Every line below should be copied out exactly.

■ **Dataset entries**
■ ■ ■

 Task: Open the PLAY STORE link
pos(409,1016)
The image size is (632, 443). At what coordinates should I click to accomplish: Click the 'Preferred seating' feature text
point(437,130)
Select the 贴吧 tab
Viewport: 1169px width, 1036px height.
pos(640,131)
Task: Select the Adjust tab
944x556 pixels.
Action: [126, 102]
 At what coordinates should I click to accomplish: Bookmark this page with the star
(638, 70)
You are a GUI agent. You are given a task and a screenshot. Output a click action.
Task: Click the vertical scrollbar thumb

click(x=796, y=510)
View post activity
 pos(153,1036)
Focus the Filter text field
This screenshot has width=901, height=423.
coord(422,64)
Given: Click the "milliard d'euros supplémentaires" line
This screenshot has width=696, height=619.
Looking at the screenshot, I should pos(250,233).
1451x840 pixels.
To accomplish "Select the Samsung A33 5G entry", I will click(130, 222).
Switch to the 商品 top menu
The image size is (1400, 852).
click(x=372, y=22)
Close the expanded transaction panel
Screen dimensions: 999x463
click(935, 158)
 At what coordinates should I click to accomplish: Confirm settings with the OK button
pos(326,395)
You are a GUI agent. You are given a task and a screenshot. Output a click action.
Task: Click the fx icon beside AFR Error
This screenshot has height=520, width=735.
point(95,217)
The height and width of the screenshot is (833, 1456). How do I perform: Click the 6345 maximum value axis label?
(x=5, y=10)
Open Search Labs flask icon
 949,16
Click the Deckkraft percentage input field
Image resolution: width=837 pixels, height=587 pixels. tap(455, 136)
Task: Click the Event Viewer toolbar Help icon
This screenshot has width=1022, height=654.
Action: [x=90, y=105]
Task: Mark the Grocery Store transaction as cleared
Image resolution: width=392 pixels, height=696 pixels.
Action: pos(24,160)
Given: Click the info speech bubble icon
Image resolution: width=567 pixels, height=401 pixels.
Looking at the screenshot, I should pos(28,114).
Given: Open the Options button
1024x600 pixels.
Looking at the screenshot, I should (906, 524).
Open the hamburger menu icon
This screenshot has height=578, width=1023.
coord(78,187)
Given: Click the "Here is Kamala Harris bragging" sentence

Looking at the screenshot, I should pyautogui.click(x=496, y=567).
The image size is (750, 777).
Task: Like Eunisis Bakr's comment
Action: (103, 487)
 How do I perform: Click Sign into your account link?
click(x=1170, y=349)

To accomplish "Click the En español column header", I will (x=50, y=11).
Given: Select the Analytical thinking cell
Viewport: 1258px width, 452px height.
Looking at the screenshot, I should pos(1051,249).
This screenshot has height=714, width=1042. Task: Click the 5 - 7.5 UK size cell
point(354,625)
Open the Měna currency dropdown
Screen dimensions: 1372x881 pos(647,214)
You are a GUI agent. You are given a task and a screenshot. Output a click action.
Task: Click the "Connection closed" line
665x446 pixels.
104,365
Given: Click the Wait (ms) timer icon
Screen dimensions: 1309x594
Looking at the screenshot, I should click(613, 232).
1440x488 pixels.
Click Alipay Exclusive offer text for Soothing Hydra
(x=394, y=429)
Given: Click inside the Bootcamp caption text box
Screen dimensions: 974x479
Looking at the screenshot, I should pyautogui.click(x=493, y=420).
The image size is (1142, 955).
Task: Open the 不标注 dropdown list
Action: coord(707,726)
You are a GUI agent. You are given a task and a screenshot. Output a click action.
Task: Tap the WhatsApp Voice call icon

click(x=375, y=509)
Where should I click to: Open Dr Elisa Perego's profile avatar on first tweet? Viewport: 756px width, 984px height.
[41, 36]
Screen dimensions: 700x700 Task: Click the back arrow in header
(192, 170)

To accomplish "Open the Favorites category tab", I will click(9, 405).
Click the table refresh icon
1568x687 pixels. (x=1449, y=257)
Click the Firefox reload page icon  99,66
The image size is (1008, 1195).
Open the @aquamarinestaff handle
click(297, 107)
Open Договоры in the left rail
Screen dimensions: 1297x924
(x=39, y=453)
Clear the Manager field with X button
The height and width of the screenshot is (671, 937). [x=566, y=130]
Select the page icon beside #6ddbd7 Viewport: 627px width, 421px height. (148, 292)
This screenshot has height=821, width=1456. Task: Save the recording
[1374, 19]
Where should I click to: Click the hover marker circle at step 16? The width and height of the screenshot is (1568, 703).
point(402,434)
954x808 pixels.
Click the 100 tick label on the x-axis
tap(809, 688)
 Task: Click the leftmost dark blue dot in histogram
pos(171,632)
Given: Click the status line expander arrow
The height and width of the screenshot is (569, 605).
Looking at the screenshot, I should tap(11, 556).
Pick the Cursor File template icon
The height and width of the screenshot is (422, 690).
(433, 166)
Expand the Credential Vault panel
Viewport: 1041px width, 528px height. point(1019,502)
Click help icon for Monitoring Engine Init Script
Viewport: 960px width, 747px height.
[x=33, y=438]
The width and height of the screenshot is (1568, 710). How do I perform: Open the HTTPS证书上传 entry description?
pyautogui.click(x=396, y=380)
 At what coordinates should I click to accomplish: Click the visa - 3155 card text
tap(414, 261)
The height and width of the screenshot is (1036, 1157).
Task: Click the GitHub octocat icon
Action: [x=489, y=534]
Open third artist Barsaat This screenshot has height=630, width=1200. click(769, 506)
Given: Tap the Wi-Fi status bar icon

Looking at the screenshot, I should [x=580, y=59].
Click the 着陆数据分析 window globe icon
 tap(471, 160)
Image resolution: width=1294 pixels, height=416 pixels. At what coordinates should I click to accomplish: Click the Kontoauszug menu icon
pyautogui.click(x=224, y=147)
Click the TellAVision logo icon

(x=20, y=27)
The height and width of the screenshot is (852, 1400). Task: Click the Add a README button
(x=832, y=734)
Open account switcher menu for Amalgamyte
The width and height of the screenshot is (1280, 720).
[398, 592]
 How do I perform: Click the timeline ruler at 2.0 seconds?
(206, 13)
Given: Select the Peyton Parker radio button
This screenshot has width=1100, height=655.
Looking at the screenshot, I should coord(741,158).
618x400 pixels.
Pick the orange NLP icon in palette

■ ■ ■

■ **Task solution**
 Task: Open the PLAY STORE link
pos(409,1016)
The image size is (632, 443). At what coordinates should I click to accomplish: Click the 'Preferred seating' feature text
point(437,130)
Select the 贴吧 tab
Viewport: 1169px width, 1036px height.
pos(640,131)
Task: Select the Adjust tab
944x556 pixels.
Action: [126, 102]
 At what coordinates should I click to accomplish: Bookmark this page with the star
(638, 70)
You are a GUI agent. You are given a task and a screenshot. Output a click action.
Task: Click the vertical scrollbar thumb

click(x=796, y=510)
View post activity
 pos(153,1036)
Focus the Filter text field
This screenshot has width=901, height=423.
coord(422,64)
Given: Click the "milliard d'euros supplémentaires" line
This screenshot has width=696, height=619.
Looking at the screenshot, I should pos(250,233).
1451x840 pixels.
To accomplish "Select the Samsung A33 5G entry", I will click(130, 222).
Switch to the 商品 top menu
The image size is (1400, 852).
click(x=372, y=22)
Close the expanded transaction panel
Screen dimensions: 999x463
click(935, 158)
 At what coordinates should I click to accomplish: Confirm settings with the OK button
pos(326,395)
You are a GUI agent. You are given a task and a screenshot. Output a click action.
Task: Click the fx icon beside AFR Error
This screenshot has height=520, width=735.
point(95,217)
The height and width of the screenshot is (833, 1456). How do I perform: Click the 6345 maximum value axis label?
(x=5, y=10)
Open Search Labs flask icon
 949,16
Click the Deckkraft percentage input field
Image resolution: width=837 pixels, height=587 pixels. tap(455, 136)
Task: Click the Event Viewer toolbar Help icon
This screenshot has width=1022, height=654.
Action: [x=90, y=105]
Task: Mark the Grocery Store transaction as cleared
Image resolution: width=392 pixels, height=696 pixels.
Action: pos(24,160)
Given: Click the info speech bubble icon
Image resolution: width=567 pixels, height=401 pixels.
Looking at the screenshot, I should pos(28,114).
Given: Open the Options button
1024x600 pixels.
Looking at the screenshot, I should (906, 524).
Open the hamburger menu icon
This screenshot has height=578, width=1023.
coord(78,187)
Given: Click the "Here is Kamala Harris bragging" sentence

Looking at the screenshot, I should pyautogui.click(x=496, y=567).
The image size is (750, 777).
Task: Like Eunisis Bakr's comment
Action: (103, 487)
 How do I perform: Click Sign into your account link?
click(x=1170, y=349)

To accomplish "Click the En español column header", I will (x=50, y=11).
Given: Select the Analytical thinking cell
Viewport: 1258px width, 452px height.
Looking at the screenshot, I should pos(1051,249).
This screenshot has height=714, width=1042. Task: Click the 5 - 7.5 UK size cell
point(354,625)
Open the Měna currency dropdown
Screen dimensions: 1372x881 pos(647,214)
You are a GUI agent. You are given a task and a screenshot. Output a click action.
Task: Click the "Connection closed" line
665x446 pixels.
104,365
Given: Click the Wait (ms) timer icon
Screen dimensions: 1309x594
Looking at the screenshot, I should click(613, 232).
1440x488 pixels.
Click Alipay Exclusive offer text for Soothing Hydra
(x=394, y=429)
Given: Click inside the Bootcamp caption text box
Screen dimensions: 974x479
Looking at the screenshot, I should pyautogui.click(x=493, y=420).
The image size is (1142, 955).
Task: Open the 不标注 dropdown list
Action: coord(707,726)
You are a GUI agent. You are given a task and a screenshot. Output a click action.
Task: Tap the WhatsApp Voice call icon

click(x=375, y=509)
Where should I click to: Open Dr Elisa Perego's profile avatar on first tweet? Viewport: 756px width, 984px height.
[41, 36]
Screen dimensions: 700x700 Task: Click the back arrow in header
(192, 170)

To accomplish "Open the Favorites category tab", I will click(9, 405).
Click the table refresh icon
1568x687 pixels. (x=1449, y=257)
Click the Firefox reload page icon  99,66
The image size is (1008, 1195).
Open the @aquamarinestaff handle
click(297, 107)
Open Договоры in the left rail
Screen dimensions: 1297x924
(x=39, y=453)
Clear the Manager field with X button
The height and width of the screenshot is (671, 937). [x=566, y=130]
Select the page icon beside #6ddbd7 Viewport: 627px width, 421px height. (148, 292)
This screenshot has height=821, width=1456. Task: Save the recording
[1374, 19]
Where should I click to: Click the hover marker circle at step 16? The width and height of the screenshot is (1568, 703).
point(402,434)
954x808 pixels.
Click the 100 tick label on the x-axis
tap(809, 688)
 Task: Click the leftmost dark blue dot in histogram
pos(171,632)
Given: Click the status line expander arrow
The height and width of the screenshot is (569, 605).
Looking at the screenshot, I should tap(11, 556).
Pick the Cursor File template icon
The height and width of the screenshot is (422, 690).
(433, 166)
Expand the Credential Vault panel
Viewport: 1041px width, 528px height. point(1019,502)
Click help icon for Monitoring Engine Init Script
Viewport: 960px width, 747px height.
[x=33, y=438]
The width and height of the screenshot is (1568, 710). How do I perform: Open the HTTPS证书上传 entry description?
pyautogui.click(x=396, y=380)
 At what coordinates should I click to accomplish: Click the visa - 3155 card text
tap(414, 261)
The height and width of the screenshot is (1036, 1157).
Task: Click the GitHub octocat icon
Action: [x=489, y=534]
Open third artist Barsaat This screenshot has height=630, width=1200. click(769, 506)
Given: Tap the Wi-Fi status bar icon

Looking at the screenshot, I should [x=580, y=59].
Click the 着陆数据分析 window globe icon
 tap(471, 160)
Image resolution: width=1294 pixels, height=416 pixels. At what coordinates should I click to accomplish: Click the Kontoauszug menu icon
pyautogui.click(x=224, y=147)
Click the TellAVision logo icon

(x=20, y=27)
The height and width of the screenshot is (852, 1400). Task: Click the Add a README button
(x=832, y=734)
Open account switcher menu for Amalgamyte
The width and height of the screenshot is (1280, 720).
[398, 592]
 How do I perform: Click the timeline ruler at 2.0 seconds?
(206, 13)
Given: Select the Peyton Parker radio button
This screenshot has width=1100, height=655.
Looking at the screenshot, I should coord(741,158).
618x400 pixels.
Pick the orange NLP icon in palette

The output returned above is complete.